> **Task details**:
Among the lines of data below, reproduce only those from the one with "ACEPTAR (146, 2566)" through the one with "HOME (44, 841)", exactly as they stand, both ends included.

Saved data entries:
● ● ● ● ● ● ●
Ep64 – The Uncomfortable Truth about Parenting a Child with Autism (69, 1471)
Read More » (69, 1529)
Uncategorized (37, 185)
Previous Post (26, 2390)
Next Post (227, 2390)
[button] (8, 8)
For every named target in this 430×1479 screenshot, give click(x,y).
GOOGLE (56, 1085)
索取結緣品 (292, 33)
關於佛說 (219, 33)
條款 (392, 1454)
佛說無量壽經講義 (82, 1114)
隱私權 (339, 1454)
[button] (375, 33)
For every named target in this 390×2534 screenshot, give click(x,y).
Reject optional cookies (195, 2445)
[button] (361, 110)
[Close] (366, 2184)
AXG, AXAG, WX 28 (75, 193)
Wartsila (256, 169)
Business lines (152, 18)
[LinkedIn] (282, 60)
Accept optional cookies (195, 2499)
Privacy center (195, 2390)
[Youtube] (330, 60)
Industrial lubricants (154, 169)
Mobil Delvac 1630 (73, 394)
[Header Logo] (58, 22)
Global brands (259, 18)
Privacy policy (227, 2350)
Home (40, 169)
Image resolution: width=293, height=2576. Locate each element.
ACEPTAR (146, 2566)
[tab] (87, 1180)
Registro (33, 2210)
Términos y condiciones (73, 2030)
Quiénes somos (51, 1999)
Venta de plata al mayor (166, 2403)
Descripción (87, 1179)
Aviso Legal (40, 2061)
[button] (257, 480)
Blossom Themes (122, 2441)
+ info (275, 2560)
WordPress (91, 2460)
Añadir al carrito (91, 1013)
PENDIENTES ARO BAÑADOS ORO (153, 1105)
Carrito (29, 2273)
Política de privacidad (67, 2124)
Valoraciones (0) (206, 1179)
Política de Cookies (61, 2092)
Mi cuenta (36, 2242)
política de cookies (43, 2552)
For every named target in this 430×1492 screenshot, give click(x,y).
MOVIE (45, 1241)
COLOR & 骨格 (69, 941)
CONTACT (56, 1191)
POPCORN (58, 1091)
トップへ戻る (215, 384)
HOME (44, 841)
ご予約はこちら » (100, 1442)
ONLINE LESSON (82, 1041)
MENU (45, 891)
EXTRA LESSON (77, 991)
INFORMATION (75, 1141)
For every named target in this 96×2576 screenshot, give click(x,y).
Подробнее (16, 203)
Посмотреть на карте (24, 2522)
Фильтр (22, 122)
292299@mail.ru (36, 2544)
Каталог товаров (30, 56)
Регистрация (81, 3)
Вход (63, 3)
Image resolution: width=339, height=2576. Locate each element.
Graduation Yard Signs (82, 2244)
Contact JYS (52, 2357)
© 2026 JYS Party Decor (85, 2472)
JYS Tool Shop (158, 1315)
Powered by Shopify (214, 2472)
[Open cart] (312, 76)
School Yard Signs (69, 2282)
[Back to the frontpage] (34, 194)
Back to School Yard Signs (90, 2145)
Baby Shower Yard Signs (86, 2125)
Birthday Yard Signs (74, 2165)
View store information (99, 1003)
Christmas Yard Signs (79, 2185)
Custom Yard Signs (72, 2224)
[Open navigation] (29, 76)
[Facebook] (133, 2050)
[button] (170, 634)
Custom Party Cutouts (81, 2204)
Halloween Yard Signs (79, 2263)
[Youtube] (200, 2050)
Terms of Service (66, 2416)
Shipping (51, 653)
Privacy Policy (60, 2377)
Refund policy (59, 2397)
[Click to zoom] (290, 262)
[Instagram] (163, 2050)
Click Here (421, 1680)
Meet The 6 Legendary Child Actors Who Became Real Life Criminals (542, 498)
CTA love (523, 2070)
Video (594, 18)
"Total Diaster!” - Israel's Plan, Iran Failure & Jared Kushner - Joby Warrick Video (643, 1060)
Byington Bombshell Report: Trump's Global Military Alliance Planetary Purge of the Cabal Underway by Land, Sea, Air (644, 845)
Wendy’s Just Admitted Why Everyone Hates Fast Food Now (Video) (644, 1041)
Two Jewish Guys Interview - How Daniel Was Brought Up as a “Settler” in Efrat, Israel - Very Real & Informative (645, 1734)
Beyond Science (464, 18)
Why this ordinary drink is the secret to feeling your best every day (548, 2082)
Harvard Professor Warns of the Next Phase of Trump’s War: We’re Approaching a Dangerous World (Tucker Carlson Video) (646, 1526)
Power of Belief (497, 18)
● ● ● ● ● ● ●
> **Result**:
ACEPTAR (146, 2566)
[tab] (87, 1180)
Registro (33, 2210)
Términos y condiciones (73, 2030)
Quiénes somos (51, 1999)
Venta de plata al mayor (166, 2403)
Descripción (87, 1179)
Aviso Legal (40, 2061)
[button] (257, 480)
Blossom Themes (122, 2441)
+ info (275, 2560)
WordPress (91, 2460)
Añadir al carrito (91, 1013)
PENDIENTES ARO BAÑADOS ORO (153, 1105)
Carrito (29, 2273)
Política de privacidad (67, 2124)
Valoraciones (0) (206, 1179)
Política de Cookies (61, 2092)
Mi cuenta (36, 2242)
política de cookies (43, 2552)
For every named target in this 430×1492 screenshot, give click(x,y).
MOVIE (45, 1241)
COLOR & 骨格 (69, 941)
CONTACT (56, 1191)
POPCORN (58, 1091)
トップへ戻る (215, 384)
HOME (44, 841)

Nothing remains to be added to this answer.